Alafair was a senior in high school now, although she looked older than her years. She stood up on her tiptoes and took down a glass from a shelf, her thighs and rump flexing against her shorts. But the young man turned his head and gazed out the screen at the trees on the far side of the bayou.

"You want ice in it?" she asked.

"No, ma'am, I dint want to cause no trouble. Out of the tap is fine," the young man replied.

She filled the glass and put it before him. Her eyes glanced at the suitcase on the floor and the leather belt that was cinched around the weight that bulged against its sides.

"Can I help you with something?" she asked.

He removed a paper napkin from the dispenser and folded it and blotted the perspiration on his brow. He grinned at her.

"There's days I don't think the likes of me is meant to sell sno'balls in Hades. Is there people up at that house?" he said.

"What are you selling?" she asked.

"Encyclopedias, Bibles, family-type magazines. But Bibles is what I like to sell most of. I aim to go into the ministry or law enforcement. I been taking criminal justice courses over at the university. Could I have one of them fried pies?"

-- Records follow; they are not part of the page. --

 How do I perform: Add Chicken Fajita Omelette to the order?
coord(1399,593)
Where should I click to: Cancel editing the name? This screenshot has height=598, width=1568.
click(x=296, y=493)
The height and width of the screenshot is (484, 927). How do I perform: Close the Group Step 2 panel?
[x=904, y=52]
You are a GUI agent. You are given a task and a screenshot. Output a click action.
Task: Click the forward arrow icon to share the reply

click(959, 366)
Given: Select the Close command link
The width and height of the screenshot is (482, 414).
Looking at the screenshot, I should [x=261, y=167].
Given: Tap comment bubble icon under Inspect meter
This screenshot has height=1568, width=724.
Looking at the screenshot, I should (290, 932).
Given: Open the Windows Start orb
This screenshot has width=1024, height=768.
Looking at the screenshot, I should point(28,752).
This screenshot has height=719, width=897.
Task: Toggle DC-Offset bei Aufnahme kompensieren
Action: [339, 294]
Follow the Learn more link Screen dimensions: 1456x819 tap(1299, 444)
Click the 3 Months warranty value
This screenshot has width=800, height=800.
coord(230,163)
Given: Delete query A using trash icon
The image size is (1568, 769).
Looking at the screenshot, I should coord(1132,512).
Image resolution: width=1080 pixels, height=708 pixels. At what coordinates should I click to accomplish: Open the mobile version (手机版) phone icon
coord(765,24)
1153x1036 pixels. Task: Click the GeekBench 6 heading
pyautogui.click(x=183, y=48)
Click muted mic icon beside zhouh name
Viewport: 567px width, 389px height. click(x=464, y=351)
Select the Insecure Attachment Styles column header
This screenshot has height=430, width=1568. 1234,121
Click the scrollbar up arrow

She reached up on the shelf again, and this time his gaze wandered over her body, lingering on the backs of her thighs. When I stepped out of the storage room, his head jerked toward me, the skin tightening around his eyes.

"You want to rent a boat?" I asked.

"No, sir. I was just taking a little rest break on my route. My name's Marvin Oates. Actually I'm from here-bouts," he said.

"I know who are you. I'm a detective with the Iberia Parish Sheriff's Department."

"Well, I reckon that cuts through it," he said.

My memory of him was hazy, an arrest four or five years back on a bad check charge, a P.O.'s recommendation for leniency, Barbara Shanahan acting with the charity that she was occasionally capable of, allowing him to plead out on time served.

"We'll be seeing you," I said.

"Yes, sir, you got it," he replied, cutting his head.

He tipped his hat to Alafair and hefted up his suitcase and labored out the door as though he were carrying a load of bricks.

"Why do you have to be so hard, Dave?" Alafair said.

I started to reply, then thought better of it and went outside and began laying out split chickens on the grill.

Marvin Oates paused at the end of the dock, set his suitcase down, and walked back toward me. He gazed reflectively at an outboard plowing a foamy yellow trough down the bayou.

"Is that your daughter, sir?" he asked.

"Yep."

He nodded. "You saw me looking at her figure when her back was turned. But she's good-looking and the way of the flesh is weak, at least it is with me. You're her father and I offended you. I apologize for that."

He waited for me to speak. When I continued to stare into his face, he cut his head again and walked back to his suitcase and hefted it up and crossed the dirt road and started up my driveway.